Problem to solve
Extract every one of the entries below and reproduce each line verbatim, in its original order.

Records supplied
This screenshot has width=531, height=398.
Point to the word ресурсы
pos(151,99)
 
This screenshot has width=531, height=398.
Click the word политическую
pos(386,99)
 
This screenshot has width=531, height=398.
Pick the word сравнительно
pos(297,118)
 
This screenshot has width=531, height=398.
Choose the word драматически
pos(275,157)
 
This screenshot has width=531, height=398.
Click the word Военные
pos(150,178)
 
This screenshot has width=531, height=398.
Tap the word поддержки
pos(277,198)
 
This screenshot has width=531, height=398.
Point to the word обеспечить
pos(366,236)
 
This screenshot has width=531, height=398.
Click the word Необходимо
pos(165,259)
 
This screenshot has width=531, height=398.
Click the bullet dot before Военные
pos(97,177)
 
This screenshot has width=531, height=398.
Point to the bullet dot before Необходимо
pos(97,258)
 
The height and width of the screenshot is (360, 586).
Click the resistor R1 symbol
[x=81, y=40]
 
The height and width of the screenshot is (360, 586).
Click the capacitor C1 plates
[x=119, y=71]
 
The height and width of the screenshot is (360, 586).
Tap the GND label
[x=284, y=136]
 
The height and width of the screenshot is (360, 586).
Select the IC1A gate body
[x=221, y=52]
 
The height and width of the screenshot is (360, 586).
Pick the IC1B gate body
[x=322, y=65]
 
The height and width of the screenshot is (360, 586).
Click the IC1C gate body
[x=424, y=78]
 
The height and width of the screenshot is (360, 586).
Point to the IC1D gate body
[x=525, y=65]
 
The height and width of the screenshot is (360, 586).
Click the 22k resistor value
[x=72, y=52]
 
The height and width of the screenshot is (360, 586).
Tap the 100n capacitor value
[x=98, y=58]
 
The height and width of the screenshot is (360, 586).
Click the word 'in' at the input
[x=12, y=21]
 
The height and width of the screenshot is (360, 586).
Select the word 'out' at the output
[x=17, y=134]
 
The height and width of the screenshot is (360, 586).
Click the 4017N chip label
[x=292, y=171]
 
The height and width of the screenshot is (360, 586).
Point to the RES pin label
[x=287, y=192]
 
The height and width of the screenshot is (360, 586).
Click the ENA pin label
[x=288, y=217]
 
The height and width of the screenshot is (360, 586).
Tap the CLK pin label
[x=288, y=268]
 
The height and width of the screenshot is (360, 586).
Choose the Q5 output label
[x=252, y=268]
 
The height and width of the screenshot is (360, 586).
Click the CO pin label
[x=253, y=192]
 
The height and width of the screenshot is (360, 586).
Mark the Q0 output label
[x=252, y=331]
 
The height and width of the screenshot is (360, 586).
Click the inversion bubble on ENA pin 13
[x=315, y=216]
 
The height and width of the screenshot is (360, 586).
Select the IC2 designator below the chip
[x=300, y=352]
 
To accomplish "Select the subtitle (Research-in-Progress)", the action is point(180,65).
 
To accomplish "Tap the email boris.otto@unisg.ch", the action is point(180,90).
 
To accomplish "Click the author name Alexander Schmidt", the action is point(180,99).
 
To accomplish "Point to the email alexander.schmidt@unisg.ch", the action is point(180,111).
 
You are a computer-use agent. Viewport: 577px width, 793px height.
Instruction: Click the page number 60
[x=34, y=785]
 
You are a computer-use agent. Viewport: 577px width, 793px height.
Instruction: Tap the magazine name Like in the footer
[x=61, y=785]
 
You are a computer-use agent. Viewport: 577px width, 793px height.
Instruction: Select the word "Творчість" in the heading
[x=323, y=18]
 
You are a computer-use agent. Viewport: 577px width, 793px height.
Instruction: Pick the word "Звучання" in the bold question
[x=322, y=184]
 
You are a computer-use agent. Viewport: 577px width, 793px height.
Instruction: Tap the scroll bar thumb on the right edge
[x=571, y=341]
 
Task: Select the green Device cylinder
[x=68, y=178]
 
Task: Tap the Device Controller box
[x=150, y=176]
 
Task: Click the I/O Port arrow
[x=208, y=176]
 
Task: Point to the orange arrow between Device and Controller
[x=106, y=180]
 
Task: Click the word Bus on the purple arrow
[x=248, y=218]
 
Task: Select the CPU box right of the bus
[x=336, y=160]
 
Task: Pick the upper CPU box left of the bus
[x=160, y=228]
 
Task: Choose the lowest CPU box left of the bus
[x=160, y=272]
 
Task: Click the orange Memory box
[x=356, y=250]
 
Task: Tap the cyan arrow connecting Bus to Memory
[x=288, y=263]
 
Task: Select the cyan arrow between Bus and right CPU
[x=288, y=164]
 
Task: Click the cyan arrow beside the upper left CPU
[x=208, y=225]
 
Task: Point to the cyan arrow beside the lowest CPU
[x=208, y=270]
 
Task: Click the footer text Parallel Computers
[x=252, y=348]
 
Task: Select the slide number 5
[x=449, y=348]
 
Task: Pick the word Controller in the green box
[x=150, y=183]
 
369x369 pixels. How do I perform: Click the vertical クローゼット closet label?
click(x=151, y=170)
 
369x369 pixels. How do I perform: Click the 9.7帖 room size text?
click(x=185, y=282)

Correct response
This screenshot has width=531, height=398.
Point to the word ресурсы
pos(151,99)
 
This screenshot has width=531, height=398.
Click the word политическую
pos(386,99)
 
This screenshot has width=531, height=398.
Pick the word сравнительно
pos(297,118)
 
This screenshot has width=531, height=398.
Choose the word драматически
pos(275,157)
 
This screenshot has width=531, height=398.
Click the word Военные
pos(150,178)
 
This screenshot has width=531, height=398.
Tap the word поддержки
pos(277,198)
 
This screenshot has width=531, height=398.
Point to the word обеспечить
pos(366,236)
 
This screenshot has width=531, height=398.
Click the word Необходимо
pos(165,259)
 
This screenshot has width=531, height=398.
Click the bullet dot before Военные
pos(97,177)
 
This screenshot has width=531, height=398.
Point to the bullet dot before Необходимо
pos(97,258)
 
The height and width of the screenshot is (360, 586).
Click the resistor R1 symbol
[x=81, y=40]
 
The height and width of the screenshot is (360, 586).
Click the capacitor C1 plates
[x=119, y=71]
 
The height and width of the screenshot is (360, 586).
Tap the GND label
[x=284, y=136]
 
The height and width of the screenshot is (360, 586).
Select the IC1A gate body
[x=221, y=52]
 
The height and width of the screenshot is (360, 586).
Pick the IC1B gate body
[x=322, y=65]
 
The height and width of the screenshot is (360, 586).
Click the IC1C gate body
[x=424, y=78]
 
The height and width of the screenshot is (360, 586).
Point to the IC1D gate body
[x=525, y=65]
 
The height and width of the screenshot is (360, 586).
Click the 22k resistor value
[x=72, y=52]
 
The height and width of the screenshot is (360, 586).
Tap the 100n capacitor value
[x=98, y=58]
 
The height and width of the screenshot is (360, 586).
Click the word 'in' at the input
[x=12, y=21]
 
The height and width of the screenshot is (360, 586).
Select the word 'out' at the output
[x=17, y=134]
 
The height and width of the screenshot is (360, 586).
Click the 4017N chip label
[x=292, y=171]
 
The height and width of the screenshot is (360, 586).
Point to the RES pin label
[x=287, y=192]
 
The height and width of the screenshot is (360, 586).
Click the ENA pin label
[x=288, y=217]
 
The height and width of the screenshot is (360, 586).
Tap the CLK pin label
[x=288, y=268]
 
The height and width of the screenshot is (360, 586).
Choose the Q5 output label
[x=252, y=268]
 
The height and width of the screenshot is (360, 586).
Click the CO pin label
[x=253, y=192]
 
The height and width of the screenshot is (360, 586).
Mark the Q0 output label
[x=252, y=331]
 
The height and width of the screenshot is (360, 586).
Click the inversion bubble on ENA pin 13
[x=315, y=216]
 
The height and width of the screenshot is (360, 586).
Select the IC2 designator below the chip
[x=300, y=352]
 
To accomplish "Select the subtitle (Research-in-Progress)", the action is point(180,65).
 
To accomplish "Tap the email boris.otto@unisg.ch", the action is point(180,90).
 
To accomplish "Click the author name Alexander Schmidt", the action is point(180,99).
 
To accomplish "Point to the email alexander.schmidt@unisg.ch", the action is point(180,111).
 
You are a computer-use agent. Viewport: 577px width, 793px height.
Instruction: Click the page number 60
[x=34, y=785]
 
You are a computer-use agent. Viewport: 577px width, 793px height.
Instruction: Tap the magazine name Like in the footer
[x=61, y=785]
 
You are a computer-use agent. Viewport: 577px width, 793px height.
Instruction: Select the word "Творчість" in the heading
[x=323, y=18]
 
You are a computer-use agent. Viewport: 577px width, 793px height.
Instruction: Pick the word "Звучання" in the bold question
[x=322, y=184]
 
You are a computer-use agent. Viewport: 577px width, 793px height.
Instruction: Tap the scroll bar thumb on the right edge
[x=571, y=341]
 
Task: Select the green Device cylinder
[x=68, y=178]
 
Task: Tap the Device Controller box
[x=150, y=176]
 
Task: Click the I/O Port arrow
[x=208, y=176]
 
Task: Point to the orange arrow between Device and Controller
[x=106, y=180]
 
Task: Click the word Bus on the purple arrow
[x=248, y=218]
 
Task: Select the CPU box right of the bus
[x=336, y=160]
 
Task: Pick the upper CPU box left of the bus
[x=160, y=228]
 
Task: Choose the lowest CPU box left of the bus
[x=160, y=272]
 
Task: Click the orange Memory box
[x=356, y=250]
 
Task: Tap the cyan arrow connecting Bus to Memory
[x=288, y=263]
 
Task: Select the cyan arrow between Bus and right CPU
[x=288, y=164]
 
Task: Click the cyan arrow beside the upper left CPU
[x=208, y=225]
 
Task: Point to the cyan arrow beside the lowest CPU
[x=208, y=270]
 
Task: Click the footer text Parallel Computers
[x=252, y=348]
 
Task: Select the slide number 5
[x=449, y=348]
 
Task: Pick the word Controller in the green box
[x=150, y=183]
 
369x369 pixels. How do I perform: Click the vertical クローゼット closet label?
click(x=151, y=170)
 
369x369 pixels. How do I perform: Click the 9.7帖 room size text?
click(x=185, y=282)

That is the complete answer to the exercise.